A change of one year means that the fix is now 0.2 percent larger. The piece allows the reader to believe that the 0.2 percent would not be there if we had already accepted a fix, but that is not true. Because demographics (particularly life expectancy) continue to change, SS must continue to change. One of the worst things about the 1983 fixes is that it allowed a generation to believe that SS can be static and just forget about it.

WilliamLarsen said...

Arne, is correct in a sense when he refers Social Security 1983 changes to being static. However, the 1983 changes were projected pay scheduled benefits until 2064.

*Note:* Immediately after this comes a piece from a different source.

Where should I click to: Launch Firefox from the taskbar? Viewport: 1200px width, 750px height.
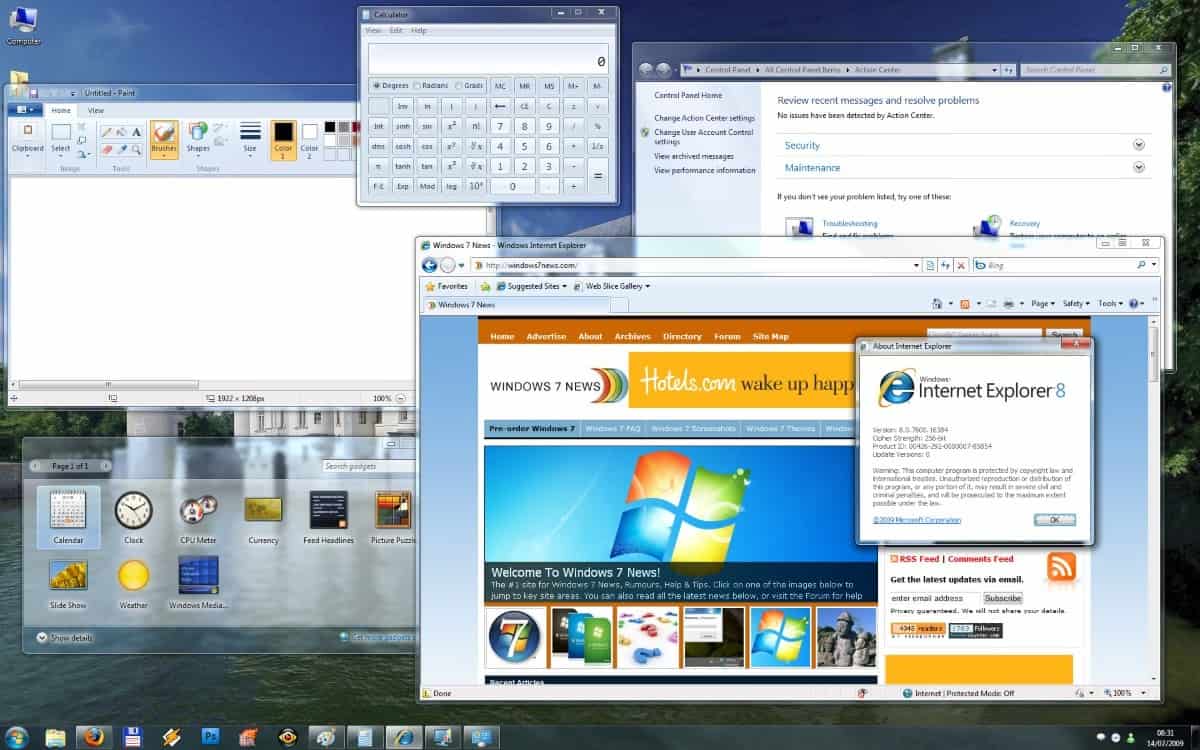tap(93, 738)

It is clear that projection was incorrect. Mostly because SSA failed to appreciate the 1977 OASI Benefit formula. This formula did not rectify the legacy debt. In fact unlike in 1937 when OASI was enacted, there were no beneficiaries, only workers. It would not be until 1941 when the first benefits would be paid, but congress decided to legislate the 1941 date forward to 1940 while at the same time delay the scheduled increase in the OASI tax from 2% to 6%.

OASI has been basically a static program with large changes periodically to keep it afloat.

Had OASI begun with an actuarial requirement it may have never past muster with the US Supreme Court. However, an actuarial approach that takes into account cohort life tables, US Treasury Rates, working years and tax rates would certainly have been the better approach.

What we have is an imploding program that consumes an ever growing portion of workers wages. This definitely leads to income and wealth inequality.

"fixing Social Security solvency is getting tougher" If there was a fix, it would have been implemented by now. could it be there is no "painless" solution? Supporters and politicians just do not want to admit SS is a failure.

The 1983 "FIX" was like an addict taking another hit saying this will be the last time or they have it under control.

As I have said many times; Social Security and Medicare are addictive. They are no different than drugs, tobacco, alcohol or gambling to name a few. Kick the habit and Just Say No To Social Security!

JoeTheEconomist said...

The odd thing is that as the solution becomes more costly, the politicians become more stubborn about holding on to the past.